* **COMPITO RICHIESTO**:
Rispondi a queste domande sul testo dedicato ad Arturo Paoli, numerando le risposte allo stesso modo.
1. A che ora inizia la messa della domenica a Pieve Santo Stefano?
2. Quanti libri ha scritto Arturo Paoli?
3. In quale anno Paoli fu invitato alla tavola rotonda sull'euro?

Cent'anni di sollecitudine verso gli emarginati, l’esortazione ad "amorizzare" il mondo, la crisi della Chiesa... Così parla il religioso che ha trascorso 13 mesi tra le dune del deserto

Che soffi vento bugiardo o che l’aria sia pigra per il caldo, la chiesa a Pieve Santo Stefano si riempie ogni domenica mattina, alle 10.30. Salgono la collina appoggiata a Lucca le auto, ne escono cattolici, laici, curiosi, ragazzi, donne, perché a officiare la messa c’è Arturo Paoli, le ossa invecchiate piegate da fargli toccare col mento lo sterno. Ma, quando comincia a parlare, i 100 anni che l’anagrafe gli ha messo addosso (il 30 novembre) si sbriciolano. La voce è forte. Gli occhi non conoscono opacità senile. E le parole hanno il sale dentro, pizzicano le parti escoriate mentre danno sapore al vivere.

Ha scritto 50 libri, ha speso la sua vita dando: in Argentina, Venezuela, Brasile, Italia (anche in politica, nell’Azione cattolica). È Giusto fra le nazioni per avere salvato centinaia di ebrei. Religioso, presbitero, fa parte della Congregazione dei piccoli fratelli del Vangelo.La pazienza del nulla è il suo ultimo libro, una ristampa dell’esperienza nel deserto vissuta quando aveva poco più di 40 anni: 13 mesi fra le dune, 600 chilometri percorsi e molte domande. Con una sola risposta: "Gesù, il mio amico".

Non bisogna avere fede per sentire l’onda d’urto sollevata da Paoli. Per entrare in crisi pensando ai suoi 100 anni di sollecitudine (parafrasando Gabriel García Márquez) spesi ad aiutare giovani, minatori, prostitute, perseguitati politici, scarti umani del mondo consumista. Un religioso molto amato dai laici, non sempre dalla Chiesa. Nel 2002, anno di debutto dell’euro, Arturo Paoli fu invitato a una tavola rotonda sul tema. Si presentò con un’ostia non consacrata: "In una mano avevo l’ostia, nell’altra 1 euro. Dissi: vedete, è rotonda, è uguale, solo che questa pretende di infondere la vita vera mentre questo infonde un progetto di arricchimento e quindi di dipendenza. Oggi c’è lo strapotere della finanza e il capitalismo è una statua con i piedi di terracotta. È un’idolatria fine a se stessa che non ha come meta l’esistenza umana".

* **DATI FORNITI**:
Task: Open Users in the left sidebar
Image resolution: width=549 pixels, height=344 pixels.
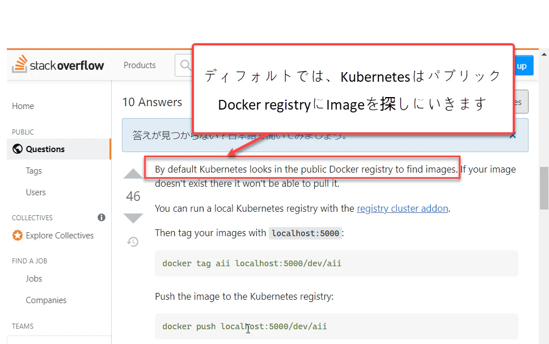Action: pyautogui.click(x=36, y=192)
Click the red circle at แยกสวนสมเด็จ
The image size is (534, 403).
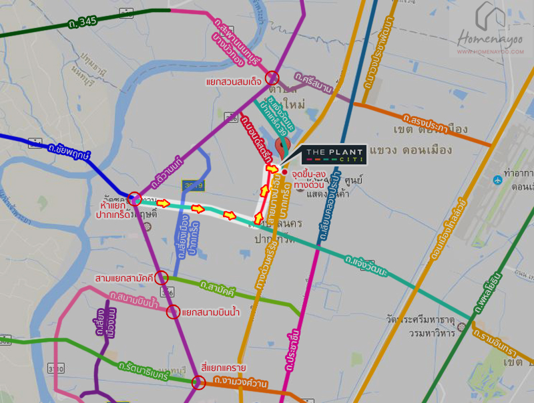(x=272, y=78)
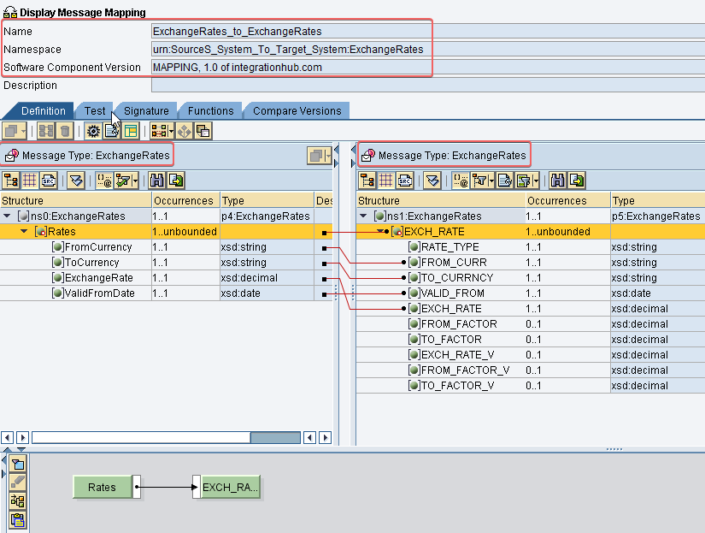Toggle table grid view in source toolbar
Viewport: 705px width, 533px height.
(x=30, y=181)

* **RISPOSTA AL COMPITO**:
1. La messa della domenica a Pieve Santo Stefano inizia alle 10.30.
2. Arturo Paoli ha scritto 50 libri.
3. Paoli fu invitato alla tavola rotonda sull'euro nel 2002.